Goal: finish the remaining progressive-enhancement work from progressive-enhancement-direction.md and turn Webstir's current fragment/redirect foundation into a production-ready HTML-first application path.
Constraints And Assumptions
Preserve the no-JavaScript baseline for forms, links, redirects, and document navigation.
Keep the direction doc as the product intent; this file is the execution plan for repeated plan-cycle runs.
Prefer canonical changes in packages/**, apps/portal/docs/**, and examples/demos/**; do not treat orchestrators/dotnet/** as a sync target.
Keep each item small enough to finish in one fresh-context flow cycle with package-local validation first.
Favor HTML-first request handling over React-first abstractions or SPA-only escapes.
Status Summary
Overall status: active
Last updated: 2026-03-11
Notes:
Foundation already landed for route metadata, redirect/fragment runtime handling, enhanced form submission in client-nav, and the canonical form-flow demo.
This plan only tracks the remaining work after that initial slice.
Iteration 1 split the original contract-primitives umbrella after scanning packages/contracts/module-contract, generated schema output, and backend runtime templates; the previous item mixed metadata, handler results, and docs/examples into one flow cycle.
Iteration 2 completed the first contract slice in @webstir-io/module-contract, adding explicit request-hook declarations plus route/form session-flash metadata with regenerated schema output.
Iteration 3 completed the second contract slice in @webstir-io/module-contract, adding multi-response route output declarations plus explicit fragment body schemas and progressive-enhancement handler result aliases.
Iteration 4 completed backend runtime request-hook execution across the default scaffold and Fastify scaffold, adding shared hook-phase ordering helpers plus focused scaffold tests for ordering, short-circuit, and context handoff.
Iteration 5 completed backend session and flash runtime plumbing across the default scaffold and Fastify scaffold, adding shared cookie-backed session helpers, redirect-safe flash delivery, and focused scaffold tests for login, read, consume, and logout flows.
Iteration 6 revalidated the session/flash slice locally, fixed Fastify's bundled module-discovery path, and reran package-local checks with both default and Fastify runtime integration cases passing.
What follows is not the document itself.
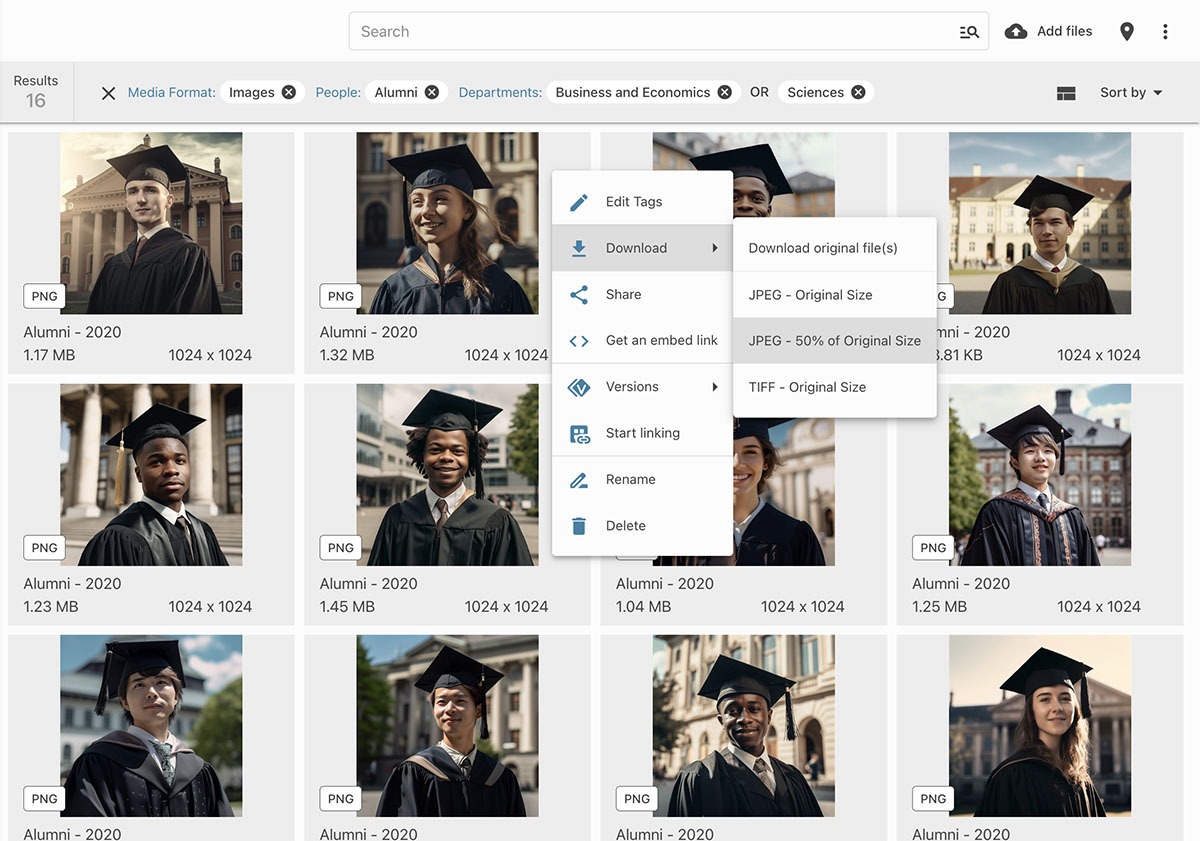
Task: Click the location pin icon
Action: [x=1127, y=32]
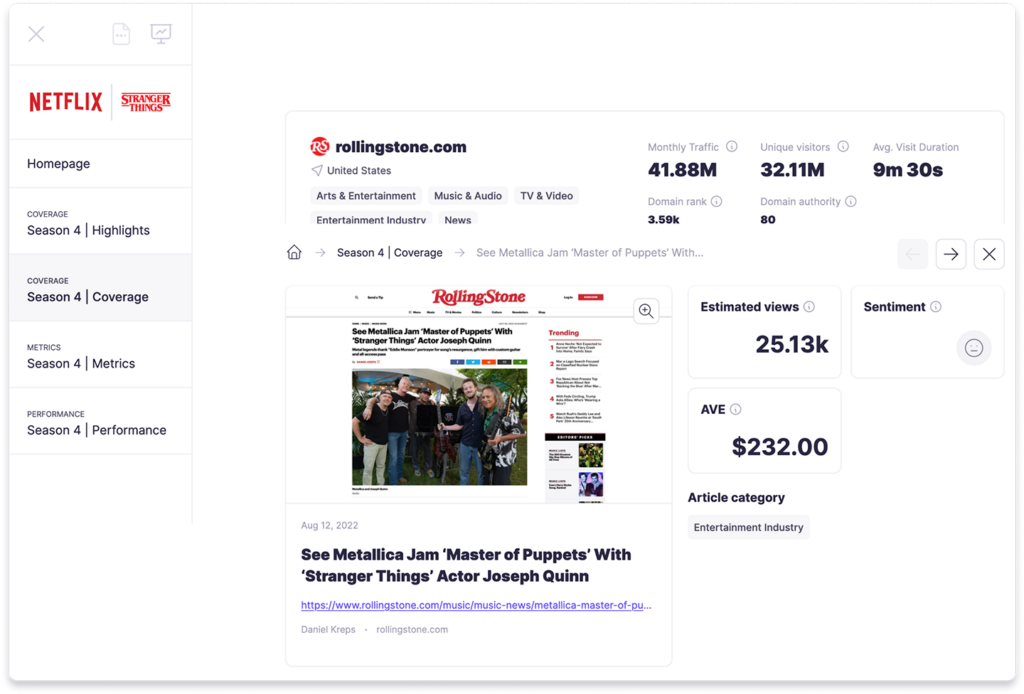
Task: Click the home icon in breadcrumb
Action: 294,253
Iteration 7 completed backend form-workflow ergonomics by adding a shared forms runtime helper, scaffold example coverage for CSRF-protected redirect-after-post flows, and package-local tests for auth, validation, CSRF, and success cases across both servers.
First ready item: 6
Latest Cycle
Iteration: 7
Selected item: 5. Add Form Workflow Ergonomics
Outcome: completed the backend form slice by adding a shared scaffold runtime helper for CSRF tokens, redirect-after-post validation state, and auth-aware mutation guards, then updating the scaffold example and backend build pipeline so module.ts examples can import local runtime helpers. The package-local suite now covers auth failure, validation failure, CSRF failure, and successful redirect-after-post flows across both the default server and Fastify scaffold.
Checks run:
bun run build
bun run test
Branch: main
Commit: none
PR: none
Follow-up notes:
module.ts local helper imports now work in the backend build pipeline because module-definition builds bundle workspace-local runtime files while still externalizing packages.
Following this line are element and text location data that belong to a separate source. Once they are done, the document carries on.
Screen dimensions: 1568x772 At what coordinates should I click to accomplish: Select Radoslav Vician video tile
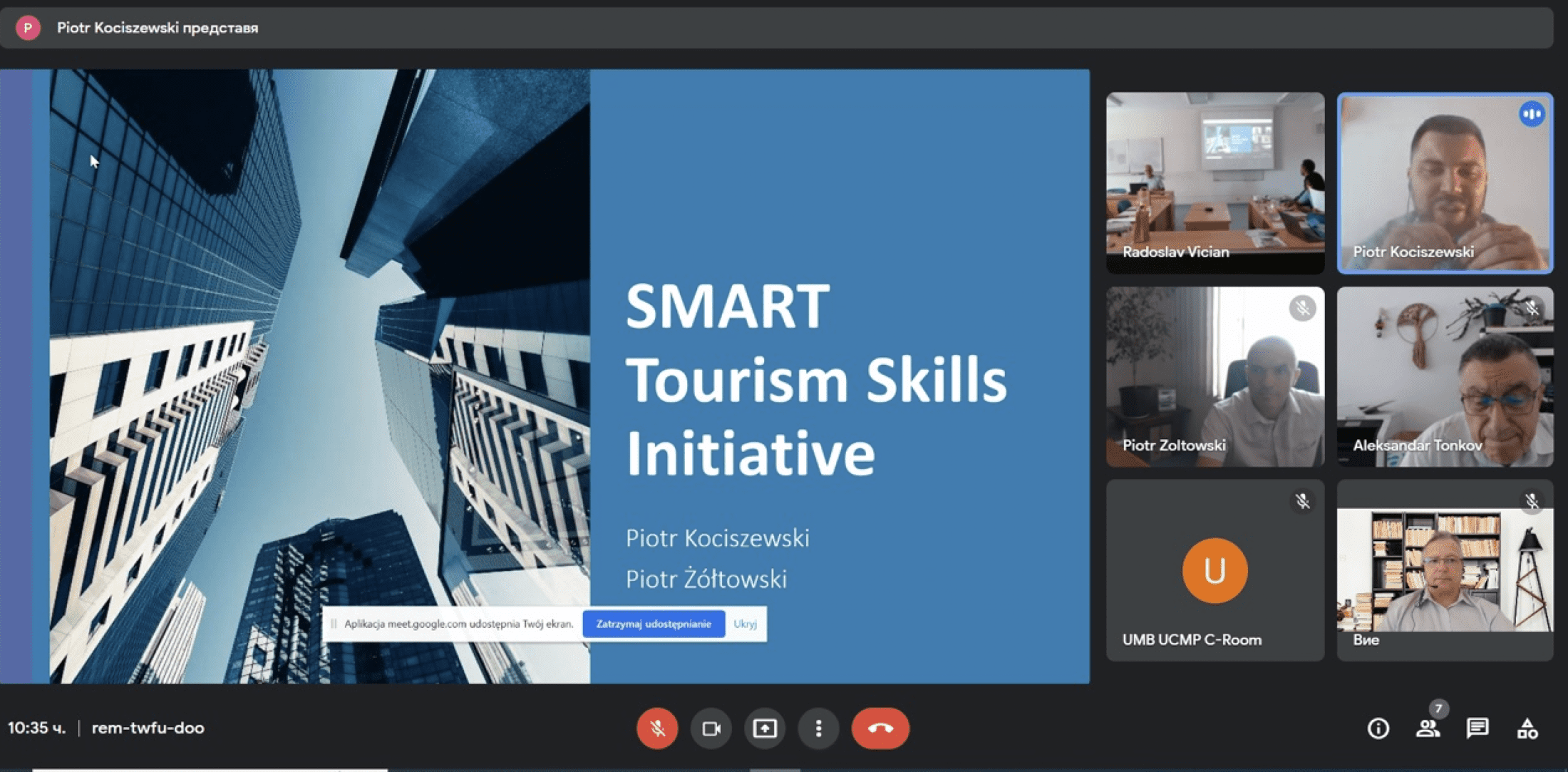pos(1214,182)
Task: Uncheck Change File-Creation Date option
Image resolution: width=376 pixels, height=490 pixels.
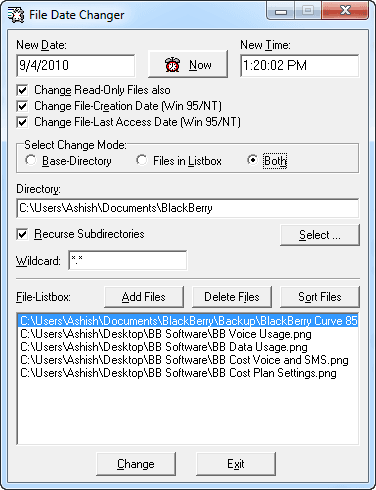Action: point(22,106)
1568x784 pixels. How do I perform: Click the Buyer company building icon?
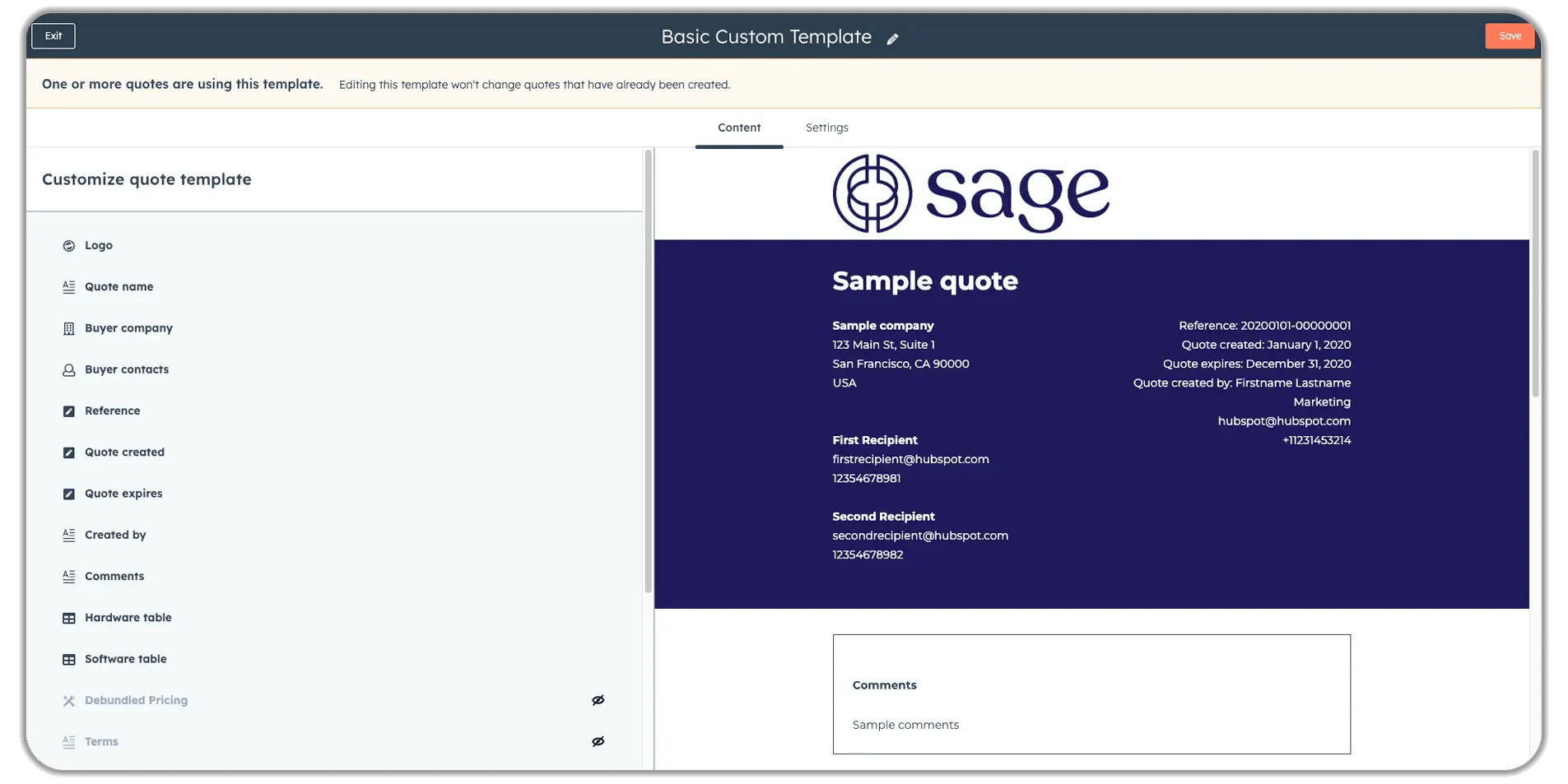pyautogui.click(x=69, y=328)
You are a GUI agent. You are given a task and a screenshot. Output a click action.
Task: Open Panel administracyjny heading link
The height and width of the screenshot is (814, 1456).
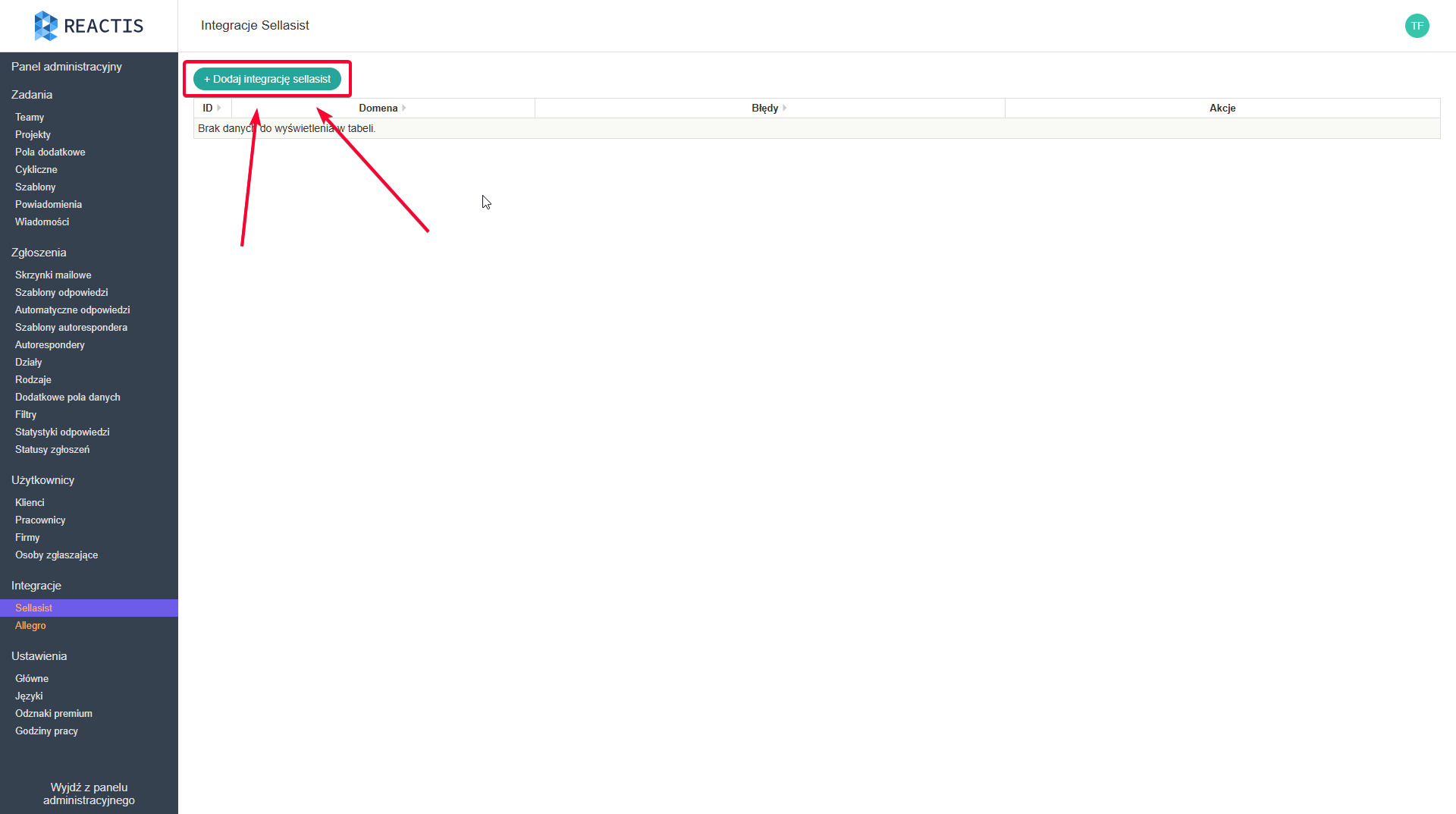pyautogui.click(x=67, y=67)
Item 6 is now the first ready fragment-hardening follow-on.
Plan Items
1. Add Request Hook And Session/Flash Contract Metadata
Status: done
Depends on: none
Scope: extend @webstir-io/module-contract with explicit request-hook declarations and session/flash authoring metadata in route and module definitions, replacing the current implicit middleware and runtime-only conventions.
Done when:
Module definitions can declare request hooks with explicit identity and ordering metadata instead of only opaque middleware strings.
Route or form definitions can declare the session/flash metadata needed by follow-on runtime work.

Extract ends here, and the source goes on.